SharpGIS

#GIS from a .NET developer's perspective

Make Microsoft SQL Server geospatial

I’ve always thought that on the spatial support, MSSQL was way behind many of the other database servers, in its lack of supporting storage of geometry. With the new .NET CLR you can actually add your own .NET-based object types and I’ve also tried implementing the Simple Features Specification in SQL Server. There are some limitations that made me give this up though. First of all, a user data type cannot be more than 8000 bytes. That is at most no more than 500 vertices in a geometry object, which is far too little for an accurate coastline for instance.

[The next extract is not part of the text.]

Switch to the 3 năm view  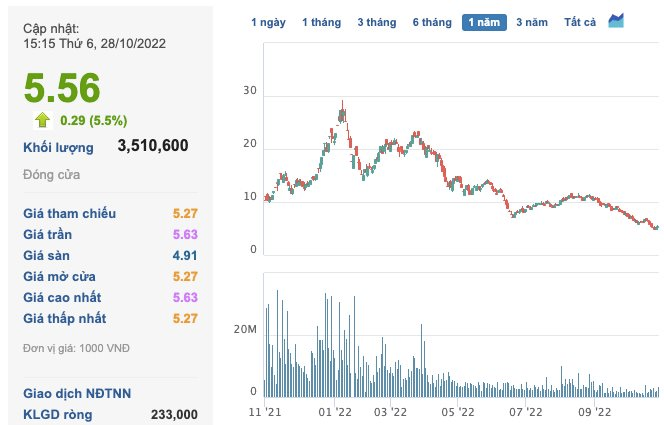531,22
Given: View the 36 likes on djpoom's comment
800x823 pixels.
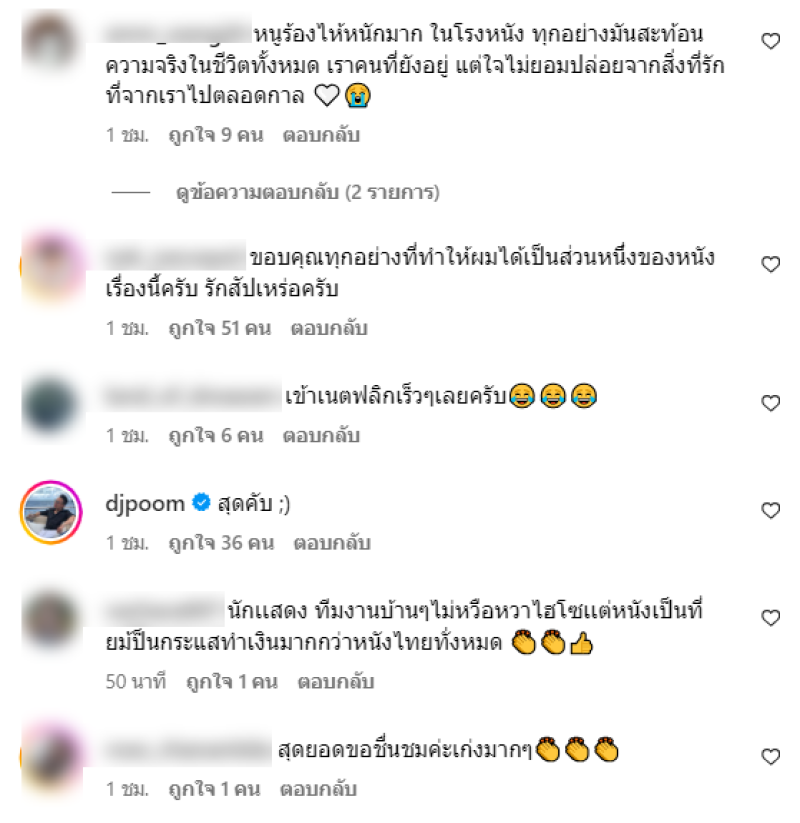Looking at the screenshot, I should (222, 543).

Another problem is that SQL Server doesn’t support inheritance chains, so you can’t make a good object-oriented implementation of your datatype either.

…so yesterday I went for a completely different and much simpler approach. I decided to just store the geometry as Well-Known Binary in an image column. The reason for using an image column is that it can hold up to 2Gb of data, which should be sufficient for most geometry objects ;-). A binary field has the same 8000 byte limitation as UDT so this is no good. In addition to the geometry field, I create four real-type fields, holding the min/max values of the geometry envelope. This makes it efficient to do boundingbox based queries on the data. Any additional fields would be attributes for the geometry object.

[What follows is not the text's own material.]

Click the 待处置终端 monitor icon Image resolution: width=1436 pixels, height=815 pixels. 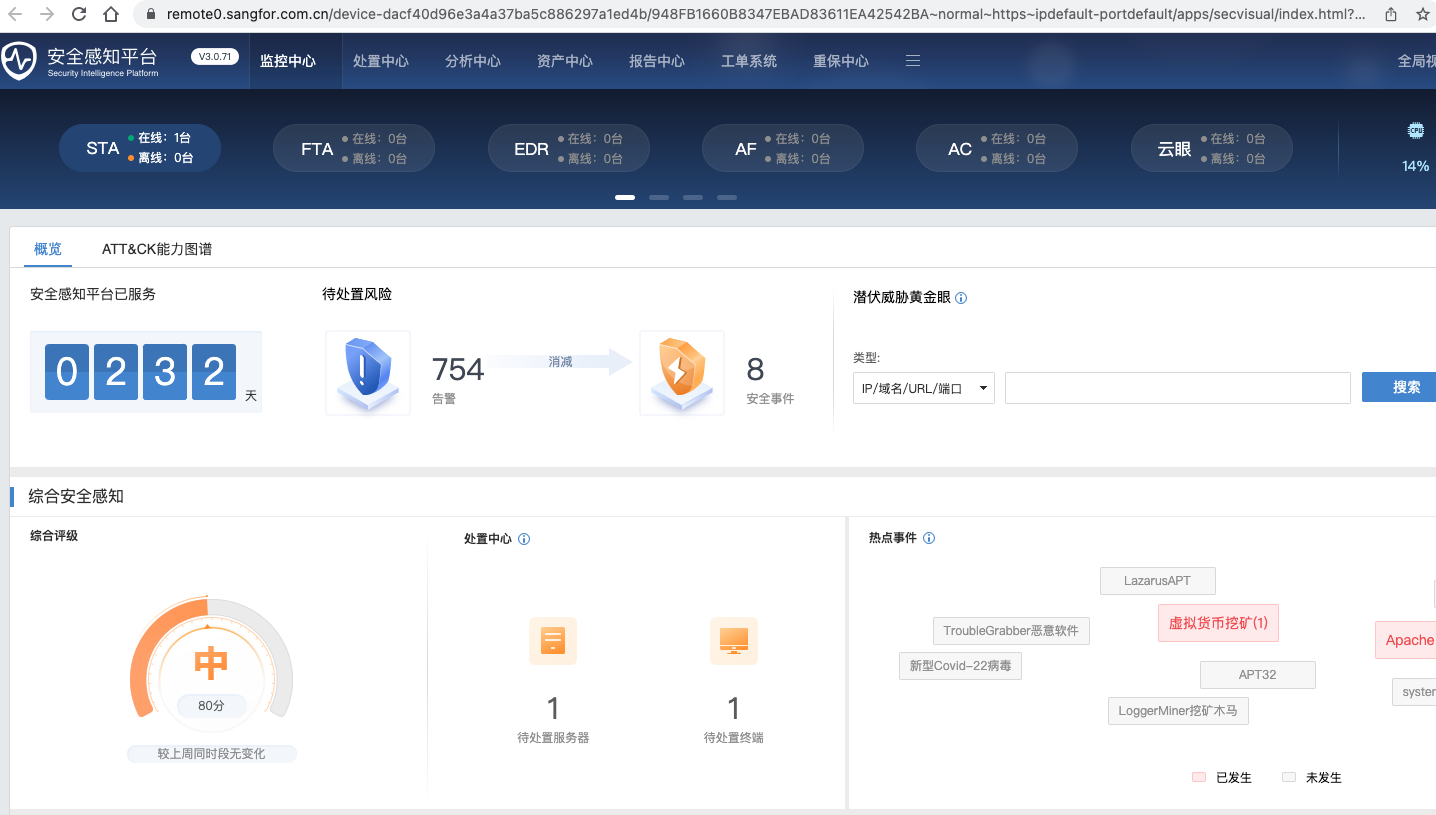pos(733,640)
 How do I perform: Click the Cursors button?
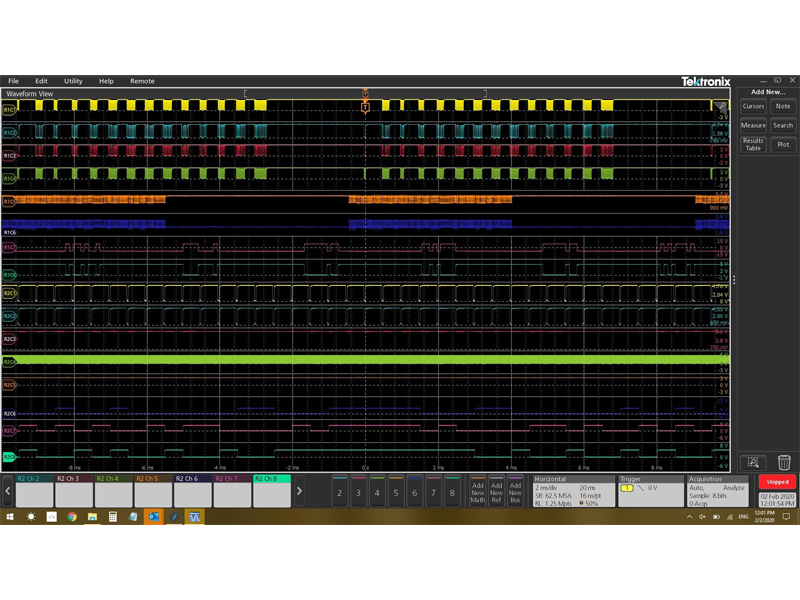coord(753,106)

I implemented the whole thing using SharpMap. First I created a small upload application that takes a shapefile, creates a table in the database and uploads the geometry and attributes to it. SharpMap has the necessary data readers and WKB formatters for this. The second part was to create a data provider from which SharpMap could draw from. I more or less based this on the PostGreSQL/PostGIS data provider for SharpMap, by changing the boundingbox query to use the four envelope fields. All this was not much more than an hour’s work, so it is very simple to accomplish.

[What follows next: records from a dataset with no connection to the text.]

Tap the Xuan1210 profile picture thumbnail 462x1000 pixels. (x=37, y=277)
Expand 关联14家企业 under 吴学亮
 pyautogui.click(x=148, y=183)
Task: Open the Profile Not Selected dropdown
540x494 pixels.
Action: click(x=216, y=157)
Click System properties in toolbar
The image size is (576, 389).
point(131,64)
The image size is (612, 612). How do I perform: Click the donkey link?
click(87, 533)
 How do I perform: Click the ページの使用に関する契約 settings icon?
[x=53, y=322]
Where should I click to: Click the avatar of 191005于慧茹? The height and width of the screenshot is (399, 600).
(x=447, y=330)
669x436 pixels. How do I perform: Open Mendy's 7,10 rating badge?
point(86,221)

I must say I was very surprised by the performance of the approach. It is just slightly faster than the shapefile data provider, which used to be the fastest data provider for SharpMap. In comparison the PostGreSQL/PostGIS is generally 4-6 times slower.

I have created a small demo web-application you can download from here. It contains two pages: one for uploading to the database, and one for rendering a layer from the database. All you need to do is to add an empty SQL Server 2005 Express database to the \App_Data\ folder and name id "GeoDatabase.mdf".

Download SharpMapSqlServer.zip (181,74 KB) (updated May 20, 2006)

Update: The MsSqlProvider is now also included in v0.9RC1, including a method for uploading from any of the SharpMap datasources to MS SQL.

Comments (1) -

  • Gustaf

    5/16/2006 7:18:11 PM |

    Very cool! It works great. I had trouble with comma as decimal separator, but with a point it works great.